Reproduce the lines below word for word, from the first line through the line containing "pos(154,145)", including both of those lines, and leave the pictures out.

::::

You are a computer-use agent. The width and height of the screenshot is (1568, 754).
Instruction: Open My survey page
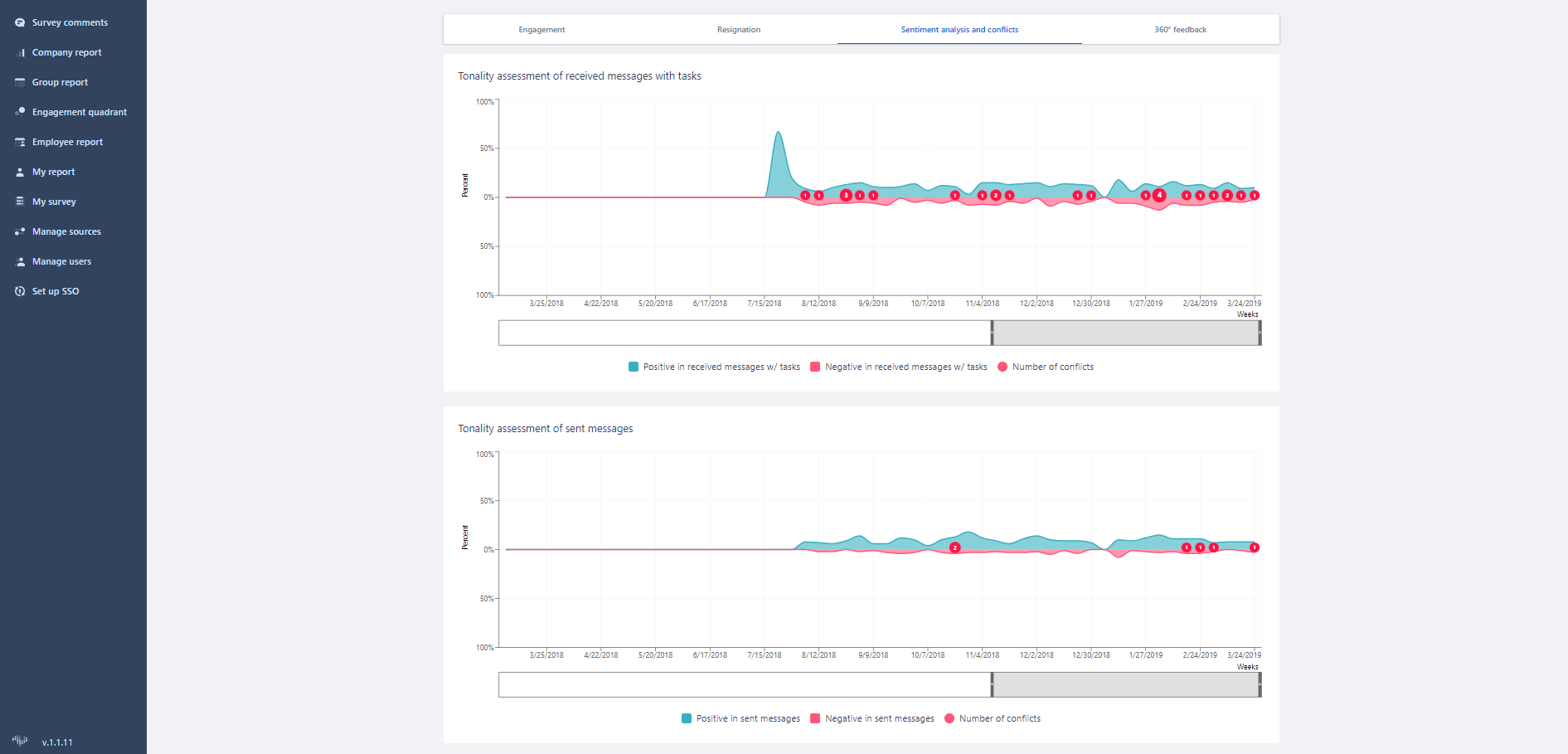coord(54,202)
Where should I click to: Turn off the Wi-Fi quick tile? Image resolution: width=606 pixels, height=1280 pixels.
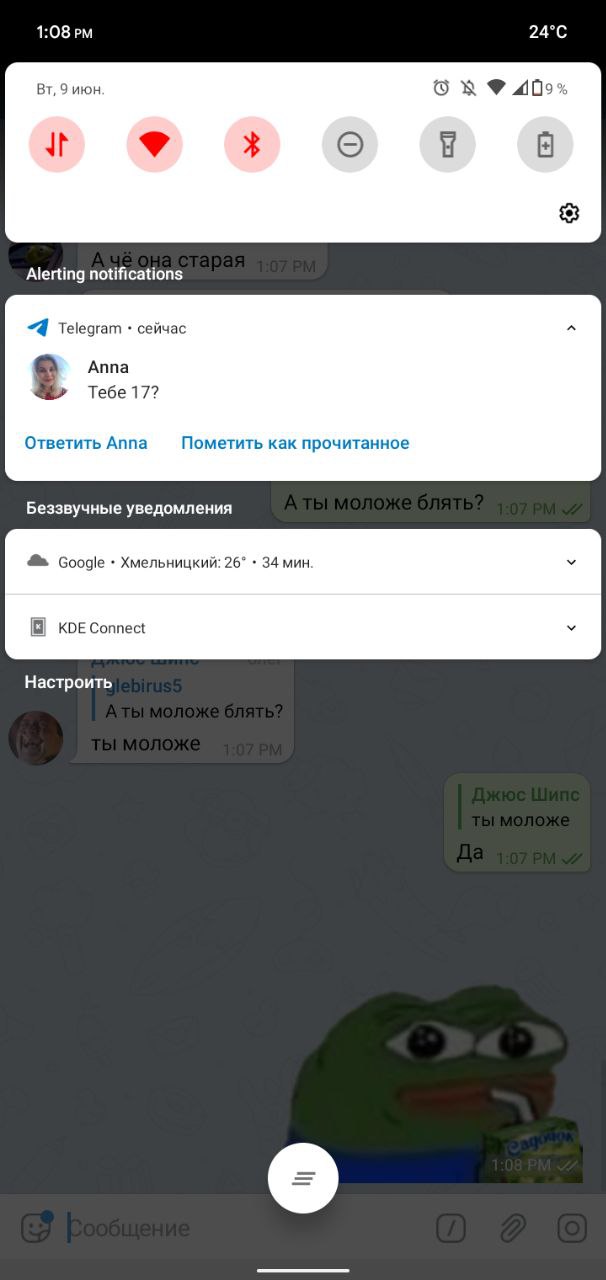pos(154,145)
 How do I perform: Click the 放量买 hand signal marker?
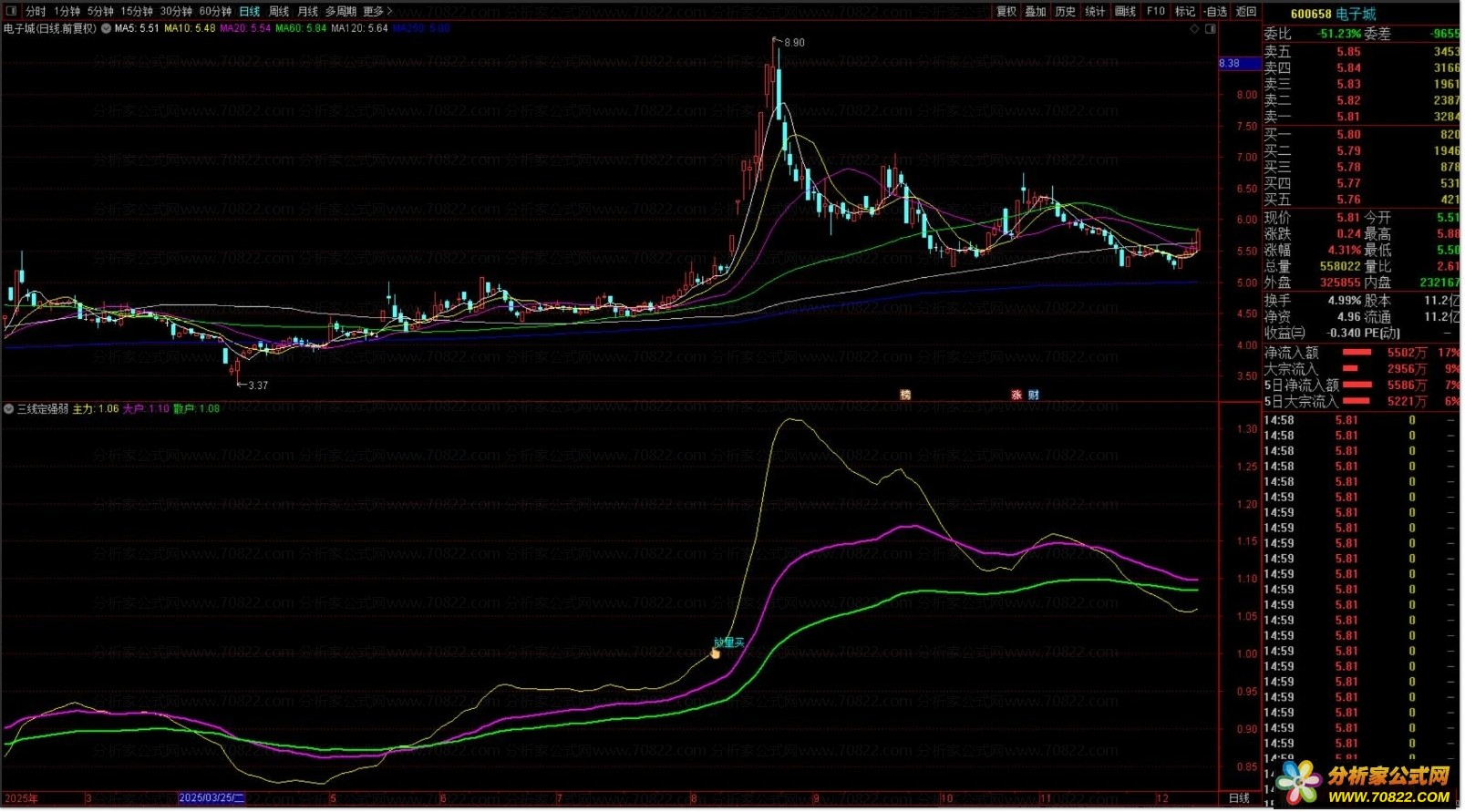point(717,653)
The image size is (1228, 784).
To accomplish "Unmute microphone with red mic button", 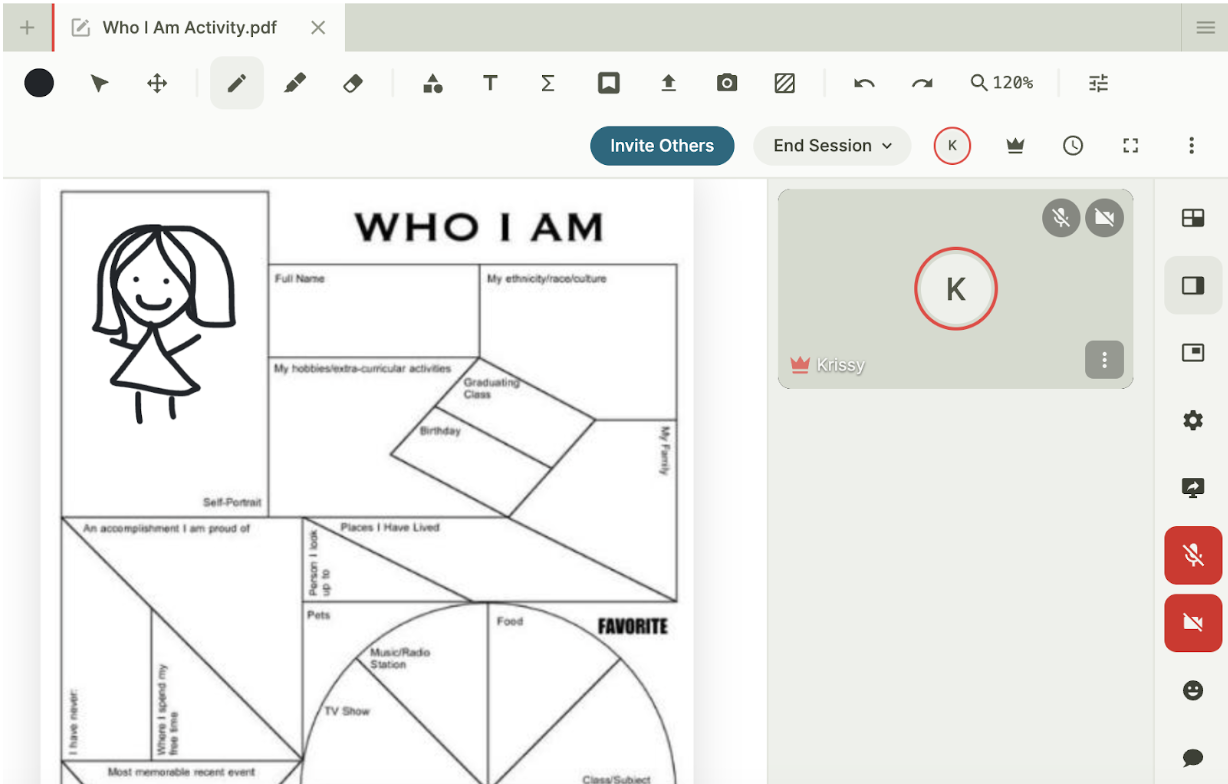I will tap(1192, 555).
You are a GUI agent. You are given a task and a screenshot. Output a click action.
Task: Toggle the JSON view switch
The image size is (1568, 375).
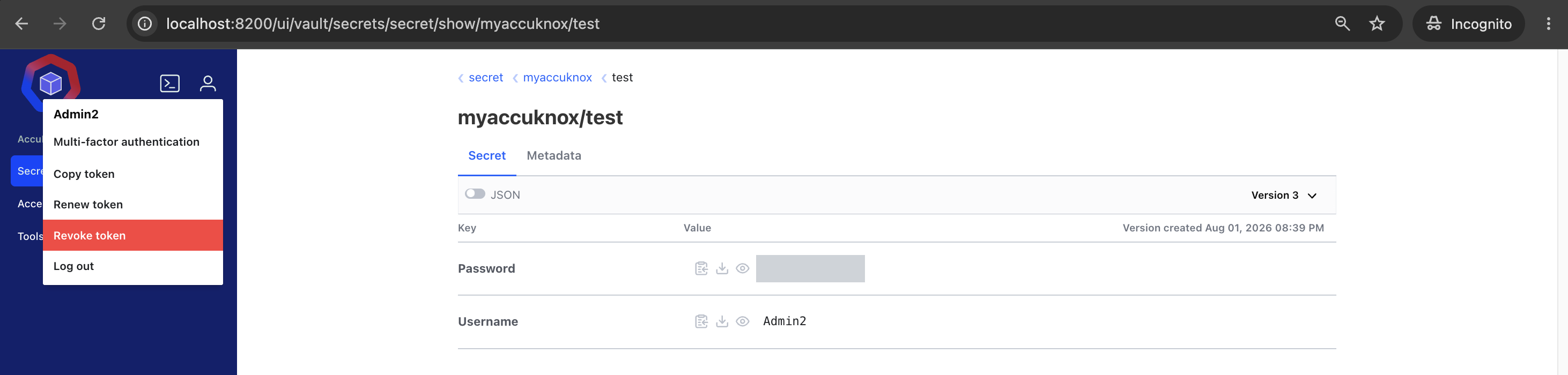tap(475, 194)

::::

SOLUTION FOR THIS EXERCISE:
You are a computer-use agent. The width and height of the screenshot is (1568, 754).
Instruction: Open My survey page
coord(54,202)
Where should I click to: Turn off the Wi-Fi quick tile? Image resolution: width=606 pixels, height=1280 pixels.
pos(154,145)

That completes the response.